■ **Record extracts**
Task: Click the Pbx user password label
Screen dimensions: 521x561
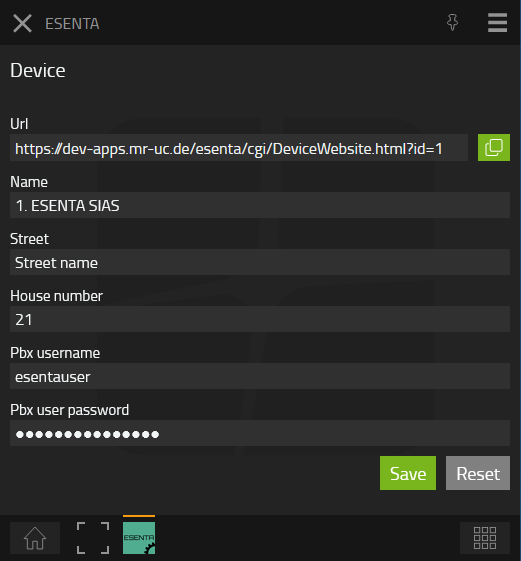Action: point(69,410)
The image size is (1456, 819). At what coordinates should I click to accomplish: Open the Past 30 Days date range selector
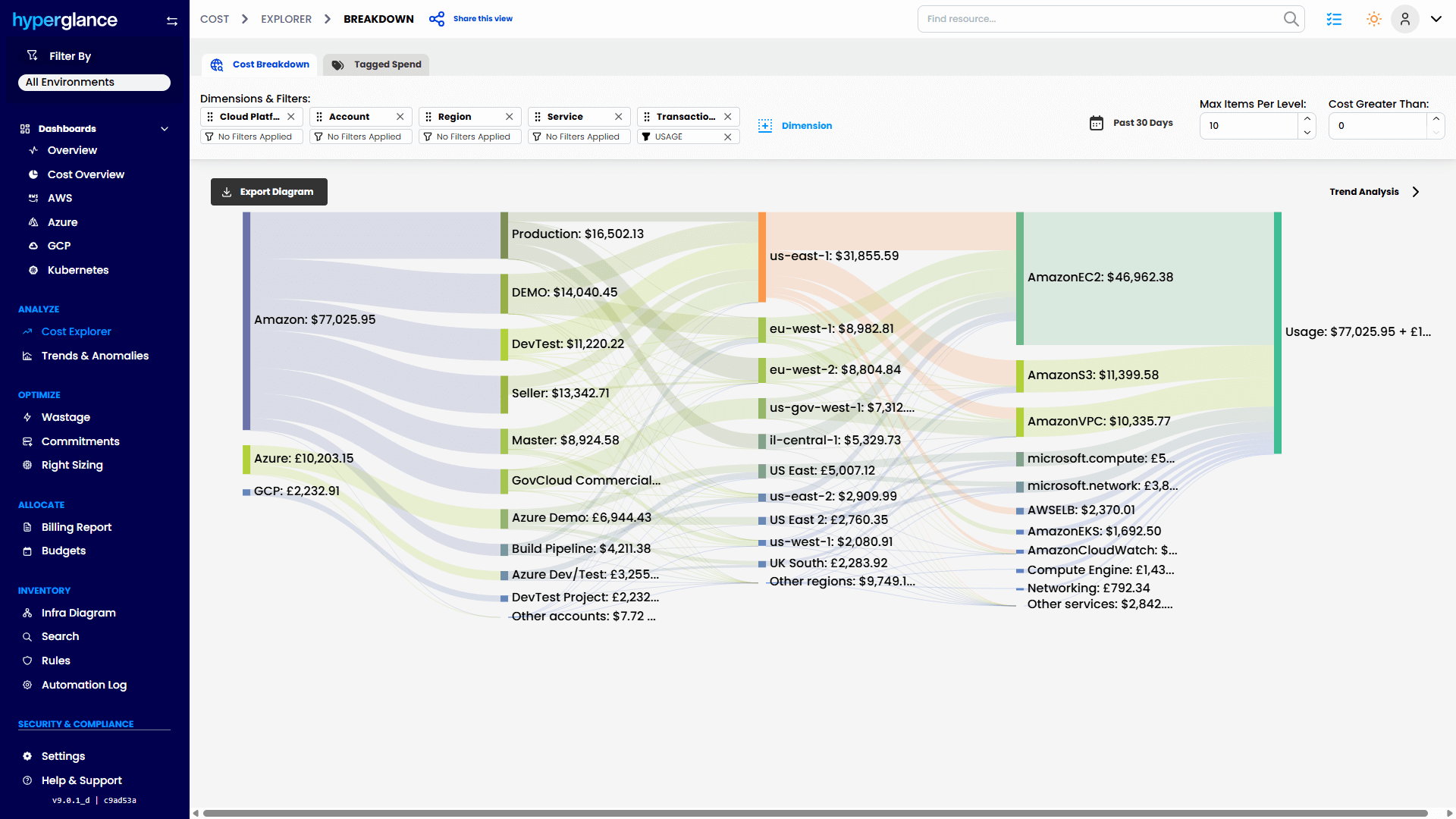(x=1130, y=122)
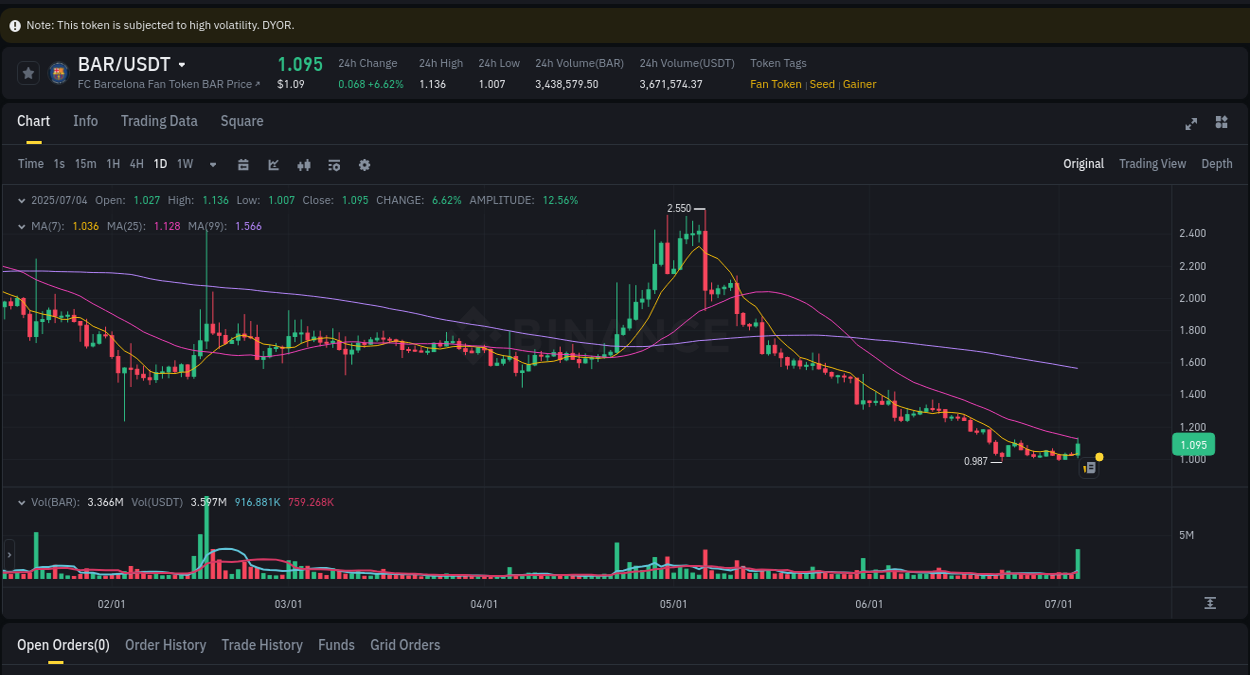Expand the chart to fullscreen with arrows icon

(x=1190, y=124)
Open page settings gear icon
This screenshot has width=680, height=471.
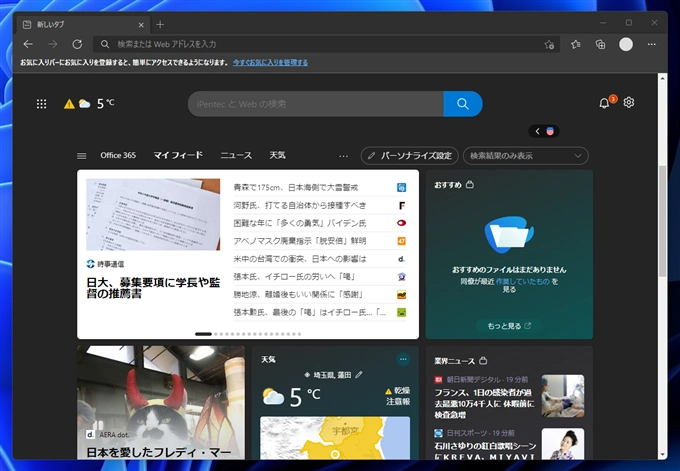click(x=629, y=103)
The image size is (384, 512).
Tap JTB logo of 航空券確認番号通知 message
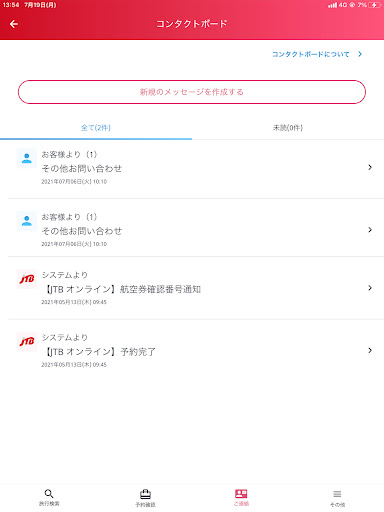point(27,279)
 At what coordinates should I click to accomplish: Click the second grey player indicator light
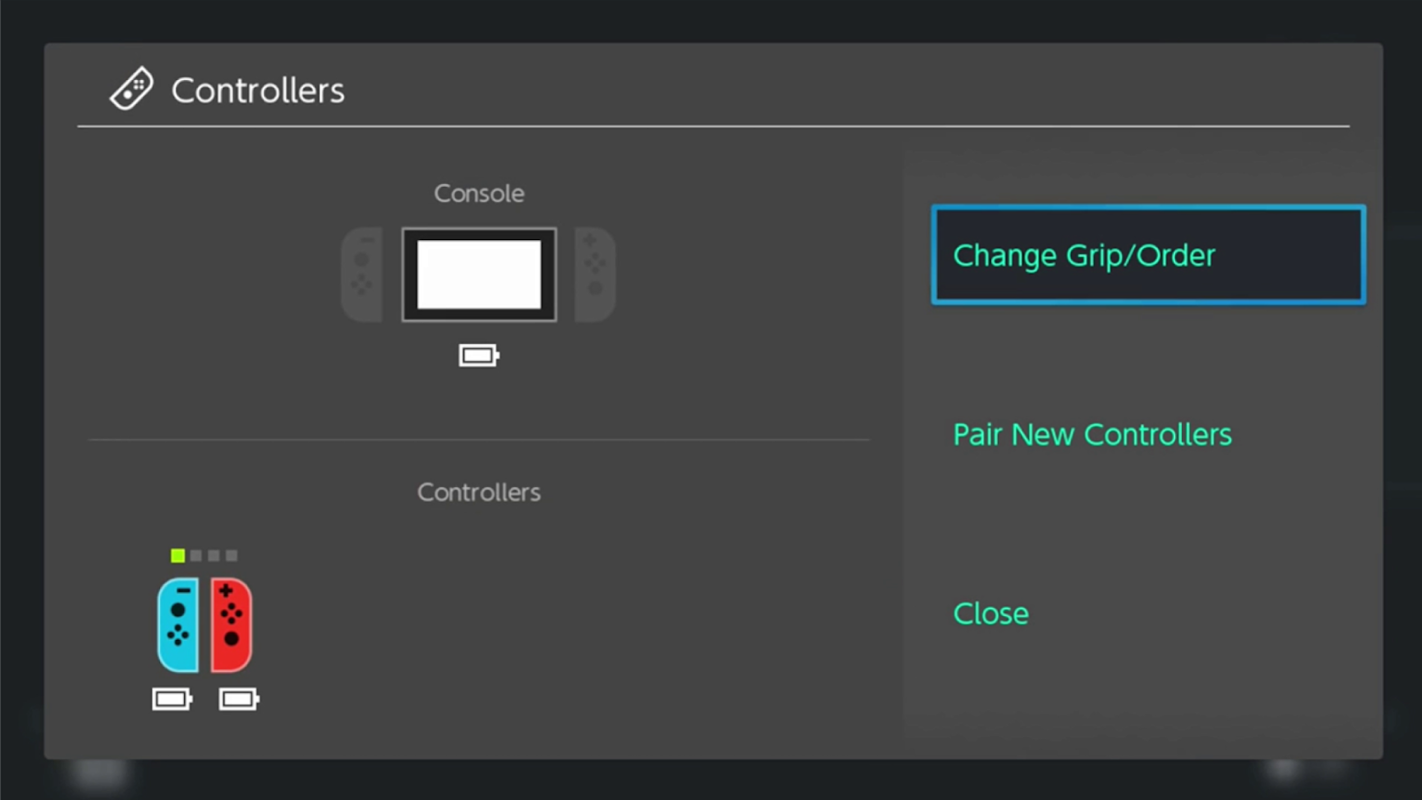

■ **Instructions to follow**
Copy out the text of every item above word for word and line by line, leaving out the pictures.

■ **Output of the task**
Task: Click the Pbx user password label
Screen dimensions: 521x561
Action: point(69,410)
The image size is (1456, 819). At what coordinates should I click to accomplish: Open the Past 30 Days date range selector
(x=1130, y=122)
Expand the chart to fullscreen with arrows icon

(x=1190, y=124)
Open page settings gear icon
This screenshot has width=680, height=471.
click(x=629, y=103)
The image size is (384, 512).
Tap JTB logo of 航空券確認番号通知 message
point(27,279)
 At what coordinates should I click to accomplish: Click the second grey player indicator light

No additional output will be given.